--- Document extract ---
============================================================
Gao Aijun is a son of the soil of Henan’s Balou Mountains, and after his Army service, he is on his way back to his ancestral village, feeling like a hero. Close to his arrival, he sees a strikingly attractive woman walking barefoot alongside a railway track in the warm afternoon sun, and is instantly smitten. She is Xia Hongmei, and lives up to her name of “beautiful flower.” Hiding their relationship from their spouses, the pair hurl themselves into the struggle to bring revolution to their backwater village. They spend their days and nights writing pamphlets, organizing work brigades, and attending rallies, feeling they are the vanguard for the full-blown revolution that is waiting in the wings. Emboldened by encouragement from the Party, the couple dig a literal “tunnel of love” between their homes where, while the unsuspecting villagers sleep, they sing revolutionary songs and compete in shouting matches of Maoist slogans before making earth-moving love. But when their torrid relationship is discovered and they have to answer to Hongmei’s husband, their dreams of a bright future together begin to fray. Will their devotion to the cause save their skins, or will they too fall victim to the revolution that is swallowing up the country?
============================================================
--- Collected data ---
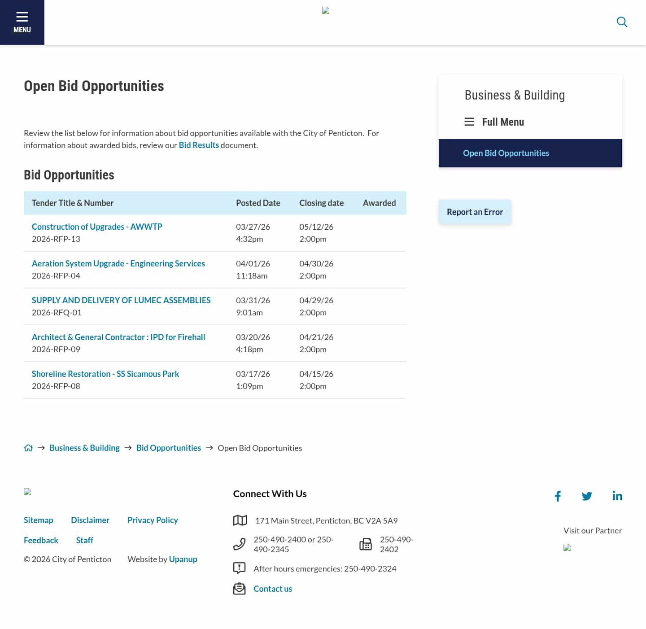Open Shoreline Restoration - SS Sicamous Park tender
This screenshot has width=646, height=629.
pyautogui.click(x=105, y=374)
============================================================
--- Aim ---
In the novel summary, what does the name Xia Hongmei mean? The data that comes after this text was taken from a separate source.

--- Task result ---
Her name means "beautiful flower."